(Your assignment)
Since the listing below shows pictures, leave them out and write out exactly the lines from the line with "The height and" to the line with "You are a GUI", both included, and no others.

╭─ Data to examine

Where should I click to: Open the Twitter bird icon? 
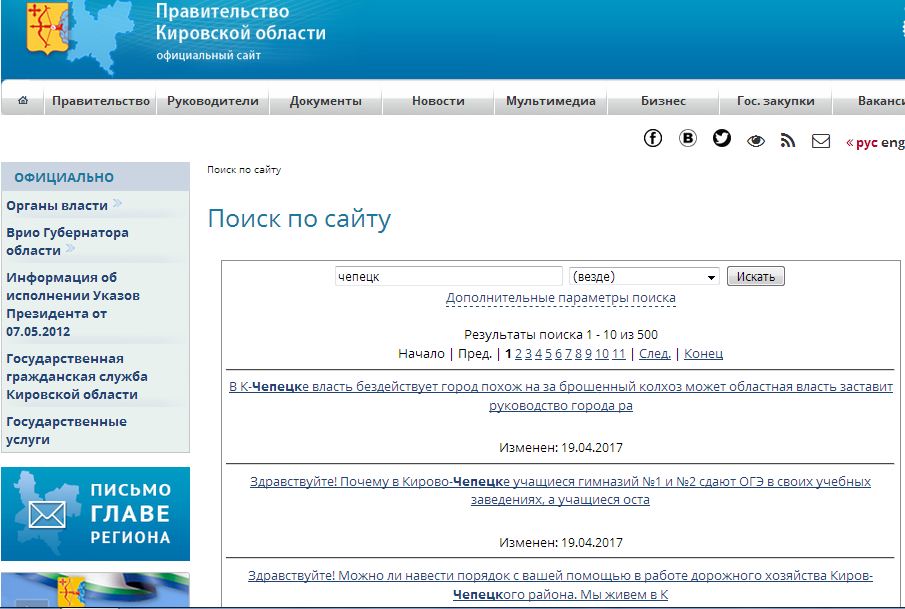click(x=722, y=139)

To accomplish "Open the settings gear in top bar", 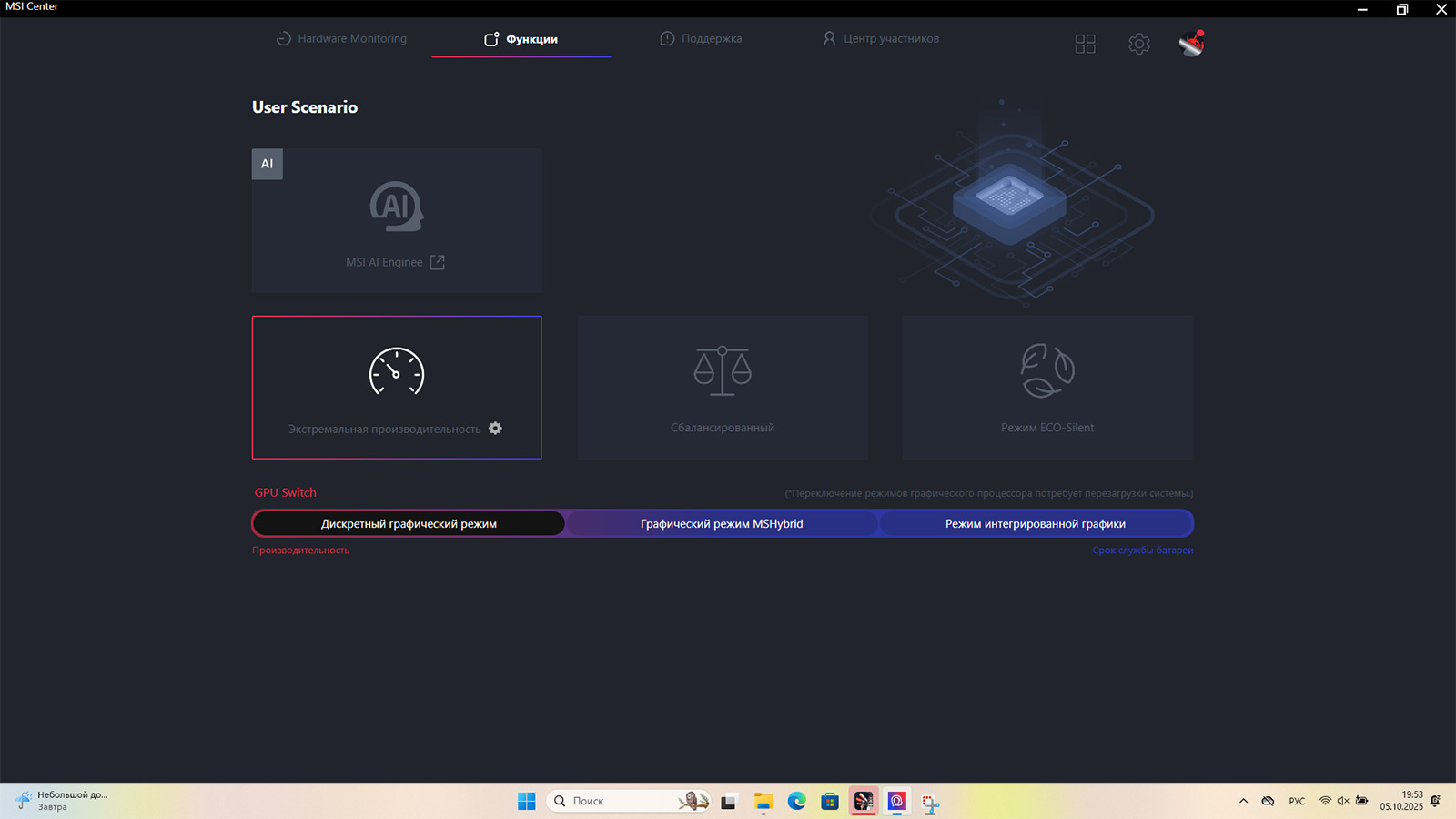I will 1138,44.
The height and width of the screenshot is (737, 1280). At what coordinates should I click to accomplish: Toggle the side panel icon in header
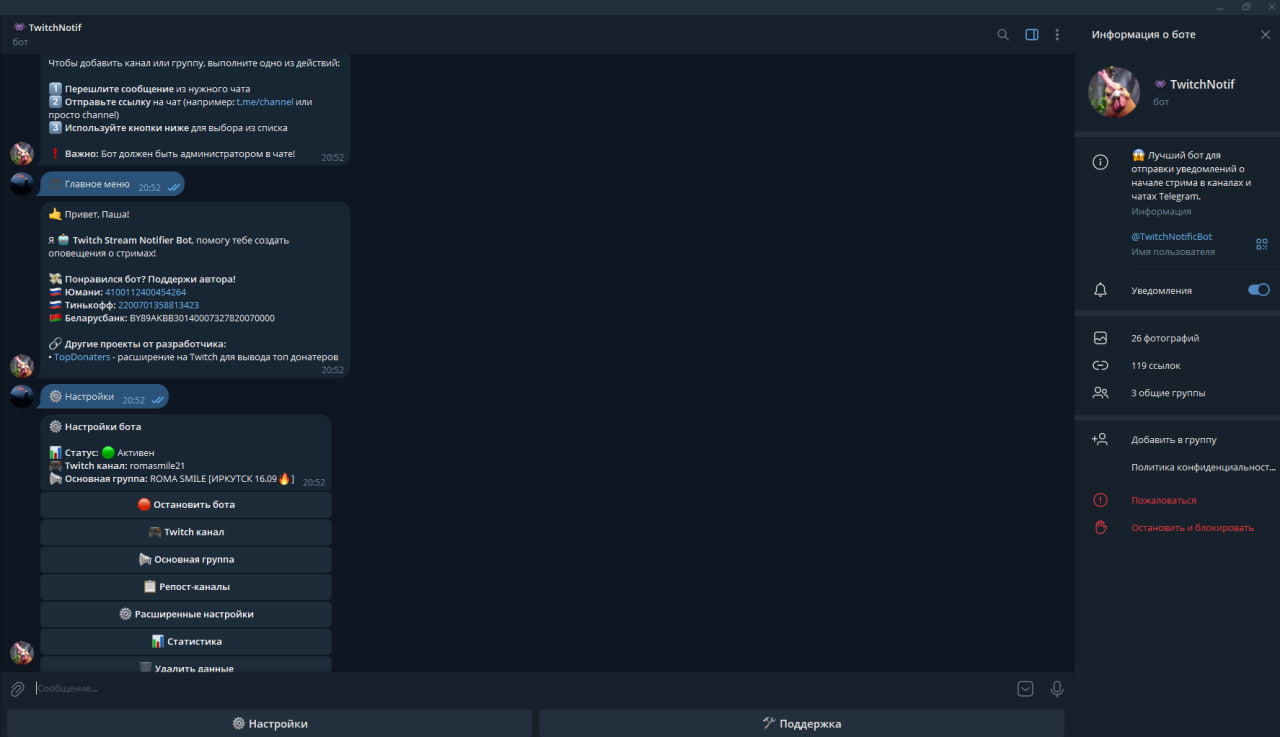(1031, 35)
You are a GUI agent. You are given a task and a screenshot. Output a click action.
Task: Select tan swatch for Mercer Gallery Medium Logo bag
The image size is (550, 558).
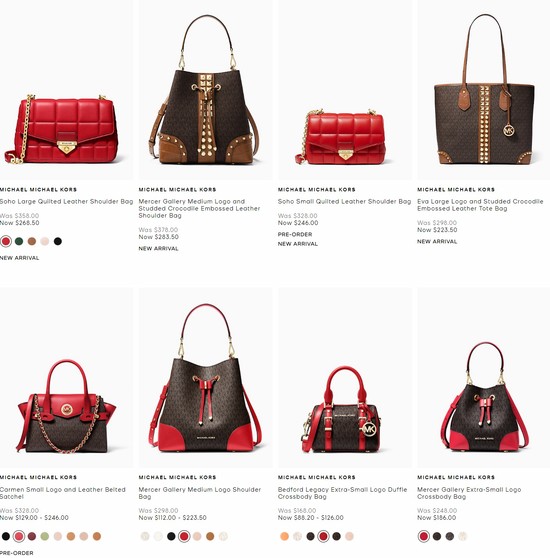[210, 536]
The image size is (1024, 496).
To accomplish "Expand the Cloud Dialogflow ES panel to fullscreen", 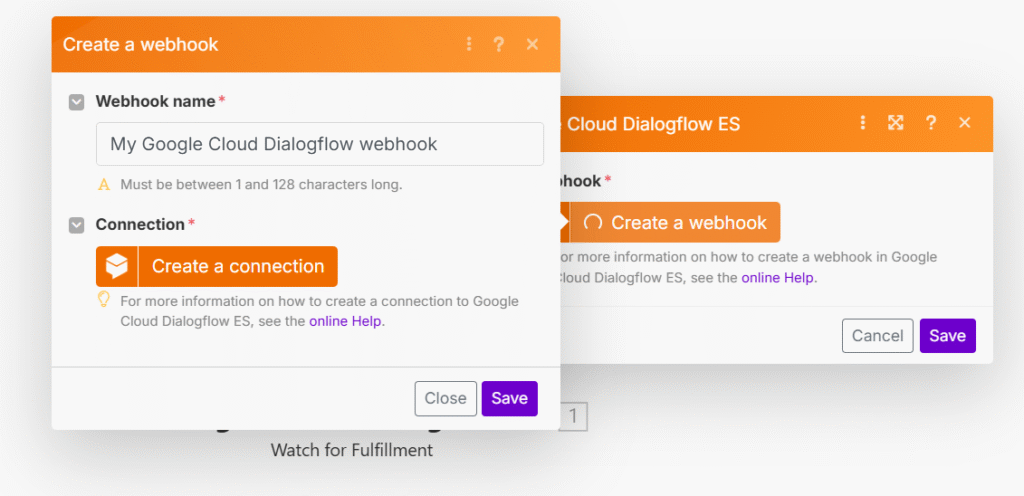I will (896, 123).

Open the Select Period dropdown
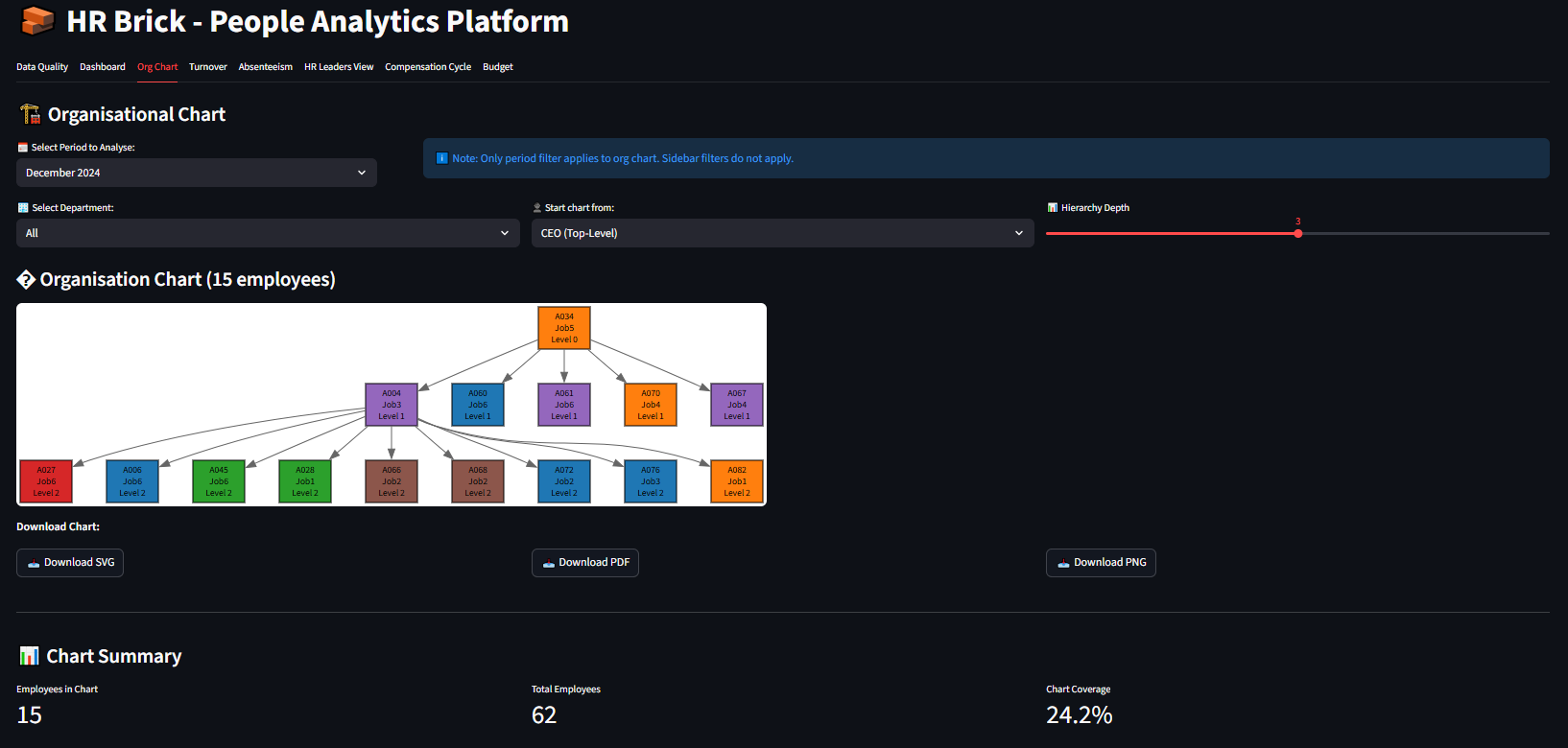(x=196, y=173)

╰─

(Written answer)
The height and width of the screenshot is (737, 1280). At what coordinates should I click to accomplish: Toggle the side panel icon in header
(1031, 35)
You are a GUI agent. You are given a task and a screenshot. Output a click action.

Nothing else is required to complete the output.